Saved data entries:
--- --- ---

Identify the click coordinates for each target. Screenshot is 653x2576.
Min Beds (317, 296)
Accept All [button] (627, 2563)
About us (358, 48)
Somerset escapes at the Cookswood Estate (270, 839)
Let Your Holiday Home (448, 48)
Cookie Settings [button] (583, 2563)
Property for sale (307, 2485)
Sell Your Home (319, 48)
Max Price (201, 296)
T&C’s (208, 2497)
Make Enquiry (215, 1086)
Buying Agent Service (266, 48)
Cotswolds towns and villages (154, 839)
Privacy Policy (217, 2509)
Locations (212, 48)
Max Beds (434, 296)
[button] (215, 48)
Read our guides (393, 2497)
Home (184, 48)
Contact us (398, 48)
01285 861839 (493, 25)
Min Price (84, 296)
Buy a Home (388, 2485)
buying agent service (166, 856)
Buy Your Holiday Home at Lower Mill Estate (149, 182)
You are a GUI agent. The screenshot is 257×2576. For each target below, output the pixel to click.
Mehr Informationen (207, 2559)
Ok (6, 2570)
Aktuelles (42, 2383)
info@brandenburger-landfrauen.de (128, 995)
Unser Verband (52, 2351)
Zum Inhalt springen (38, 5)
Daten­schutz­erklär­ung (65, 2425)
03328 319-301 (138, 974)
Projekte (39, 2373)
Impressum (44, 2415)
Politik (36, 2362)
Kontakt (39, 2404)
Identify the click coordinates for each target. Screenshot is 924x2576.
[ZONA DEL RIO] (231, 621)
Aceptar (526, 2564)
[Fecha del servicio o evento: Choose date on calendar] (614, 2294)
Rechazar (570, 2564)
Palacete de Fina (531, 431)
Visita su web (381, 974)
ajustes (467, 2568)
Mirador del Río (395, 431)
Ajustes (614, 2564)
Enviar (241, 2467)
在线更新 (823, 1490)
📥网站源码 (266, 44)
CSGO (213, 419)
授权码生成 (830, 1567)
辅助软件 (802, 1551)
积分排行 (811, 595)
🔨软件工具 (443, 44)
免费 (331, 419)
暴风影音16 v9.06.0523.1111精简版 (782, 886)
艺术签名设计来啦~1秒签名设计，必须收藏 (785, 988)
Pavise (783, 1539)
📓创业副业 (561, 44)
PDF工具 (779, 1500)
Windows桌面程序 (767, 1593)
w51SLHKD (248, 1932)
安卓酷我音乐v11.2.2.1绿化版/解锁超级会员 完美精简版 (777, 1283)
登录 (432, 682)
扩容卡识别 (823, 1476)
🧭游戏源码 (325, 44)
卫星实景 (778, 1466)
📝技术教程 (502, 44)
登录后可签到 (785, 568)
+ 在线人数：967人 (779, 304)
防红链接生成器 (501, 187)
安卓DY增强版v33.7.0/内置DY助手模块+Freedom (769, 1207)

--- --- ---

### [Task brief]
Up to and including the last line of the records above, print exactly every line from the one that contains "Kontakt (39, 2404)" onward.

### [Expected answer]
Kontakt (39, 2404)
Identify the click coordinates for each target. Screenshot is 924x2576.
[ZONA DEL RIO] (231, 621)
Aceptar (526, 2564)
[Fecha del servicio o evento: Choose date on calendar] (614, 2294)
Rechazar (570, 2564)
Palacete de Fina (531, 431)
Visita su web (381, 974)
ajustes (467, 2568)
Mirador del Río (395, 431)
Ajustes (614, 2564)
Enviar (241, 2467)
在线更新 (823, 1490)
📥网站源码 (266, 44)
CSGO (213, 419)
授权码生成 (830, 1567)
辅助软件 (802, 1551)
积分排行 (811, 595)
🔨软件工具 (443, 44)
免费 (331, 419)
暴风影音16 v9.06.0523.1111精简版 (782, 886)
艺术签名设计来啦~1秒签名设计，必须收藏 (785, 988)
Pavise (783, 1539)
📓创业副业 (561, 44)
PDF工具 (779, 1500)
Windows桌面程序 (767, 1593)
w51SLHKD (248, 1932)
安卓酷我音乐v11.2.2.1绿化版/解锁超级会员 完美精简版 (777, 1283)
登录 (432, 682)
扩容卡识别 (823, 1476)
🧭游戏源码 (325, 44)
卫星实景 (778, 1466)
📝技术教程 (502, 44)
登录后可签到 (785, 568)
+ 在线人数：967人 (779, 304)
防红链接生成器 (501, 187)
安卓DY增强版v33.7.0/内置DY助手模块+Freedom (769, 1207)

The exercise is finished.